Scientists have discovered a rare fossil of a baby dinosaur and it’s completely revolutionizing the way researchers think about pre-hatched prehistoric creatures. According to CNN, the fossil was actually found more than twenty years ago but somehow ended up in storage. The baby dinosaur fossil was reportedly discovered in China’s Jiangxi province in 2000 and then acquired by Liang Liu, a director of a Chinese stone company called Yingliang Group. As a result, the baby dinosaur fossil has been playfully nicknamed “baby Yingliang.” 

Despite being one of the most valuable scientific finds of our time, the baby dinosaur fossil was locked in storage until about ten years later when the museum staff was sorting through old boxes in an effort to get things ready for the construction of Yingliang Stone Nature History Museum, which is subsidized by the company. As improbable fossil’s path to discovery by human beings may have been, now that we have it, it is allowing scientists to make some pretty impressive progress on understanding the behavior of baby dinosaurs before they hatched from their respective eggs. 

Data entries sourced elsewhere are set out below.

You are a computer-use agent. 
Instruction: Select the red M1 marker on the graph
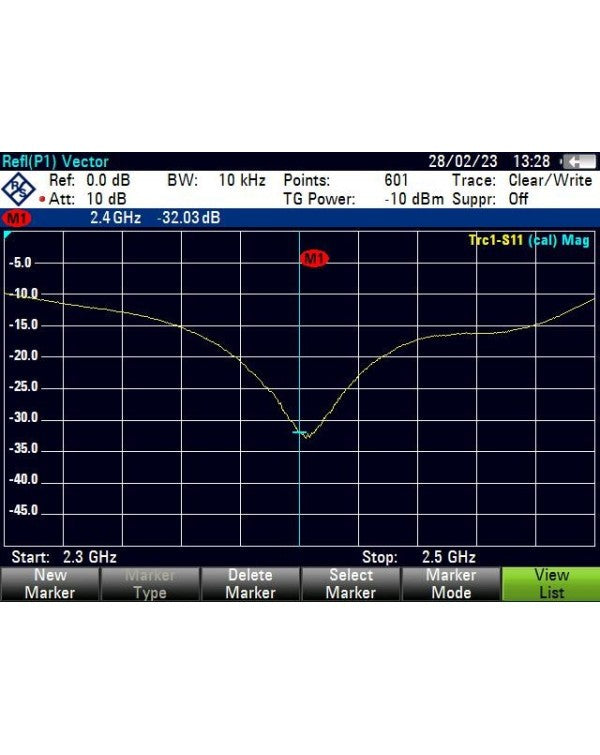pos(314,259)
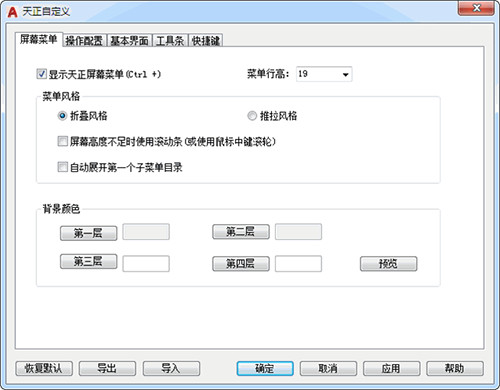Select 推拉风格 radio button
The height and width of the screenshot is (390, 500).
click(252, 116)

Fossilized eggs like this are rare given how delicate baby dinosaurs tended to be. Brittle bones and time don’t really mix well together. However, University of Birmingham paleontologist Waisum Ma told iScience that, in their many years of working with similar fossils, this one is by far the most well preserved. Therefore, they were able to determine that the baby dinosaur inside was an oviraptorosaur. These feathery, omnivorous dinosaurs are known for their beaked faces and elaborate crests on their heads, according to Smithsonian Magazine. 

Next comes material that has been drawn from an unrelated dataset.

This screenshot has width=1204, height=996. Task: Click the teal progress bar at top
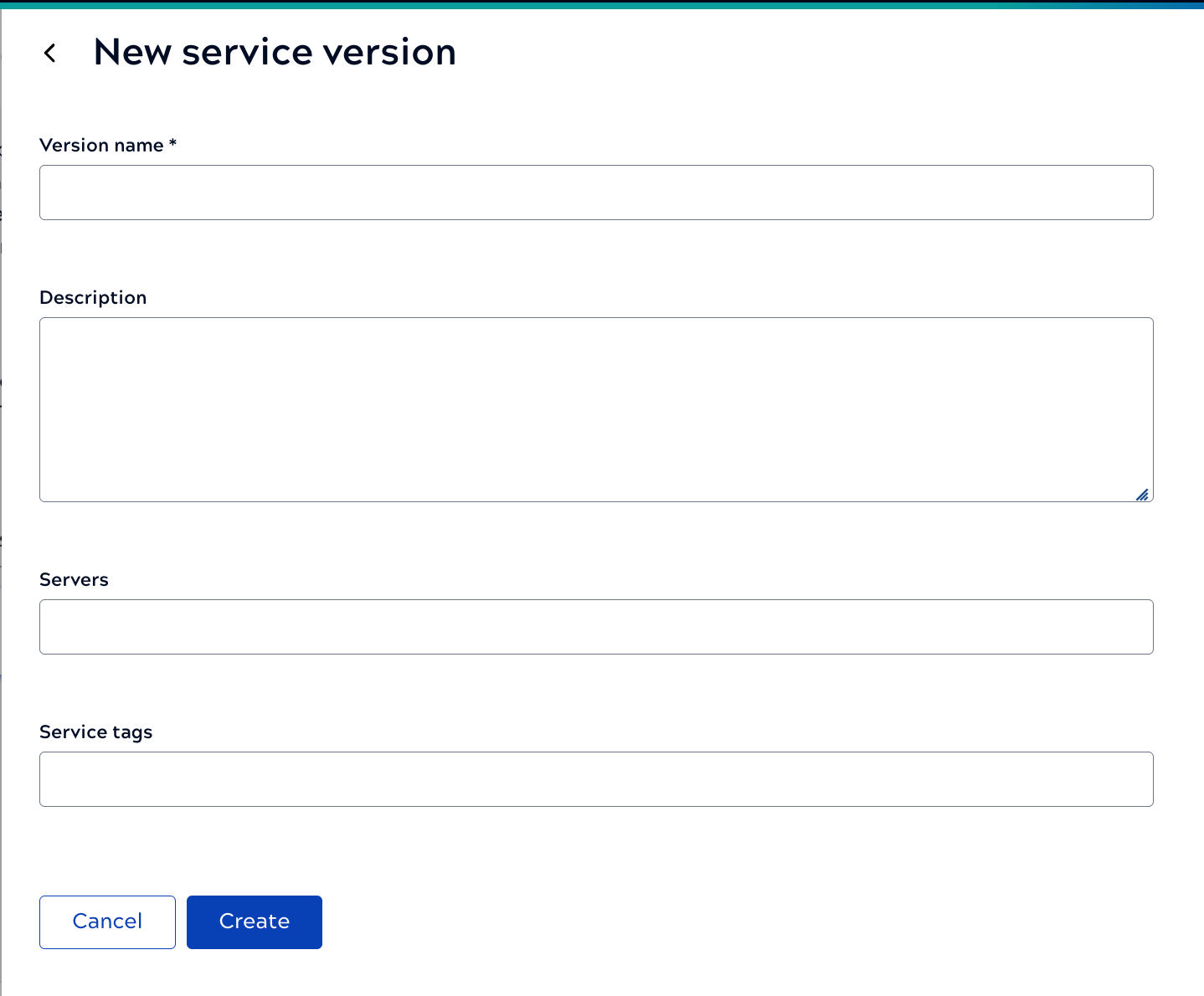602,4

The outlet notes that scientists have found plenty of oviraptorosaur fossils surrounded by eggs, but never a baby dinosaur quite like this. One of the key takeaways that this find has left researchers with is the fact that the oviraptorosaur was remarkably similar to what we know about modern birds before they hatch. The baby dinosaur in the fossil took a posture called “tucking,” which modern scientists understand to be the position that birds take right before they hatch that allows them to poke their head out from the shell with relative ease. The posture is described as having its head under its right wing (or arm in this case) and the body curled up. This has obviously led scientists to note that the oviraptorosaur, like many, are early precursors to what we now know as birds, meaning that, in the most technical of terms, the dinosaurs aren’t all that extinct after all. 

baby dinosaur

That said, one needs only to look at an ostrich to develop the theory that birds are just prehistoric dinosaurs that will totally mess you up. However, getting that information confirmed from a baby fossil is pretty cool and the kind of thing that scientific discovery is made of. The discovery has reportedly placed a premium on fossilized dinosaur eggs, particularly ones with baby dinosaur embryos still inside for researchers to study. Thanks to the discovery of baby Yingliang, the dataset on fossils of this kind has basically ballooned overnight. Now, scientists hope to further their research with more fossils while interest is still peaked.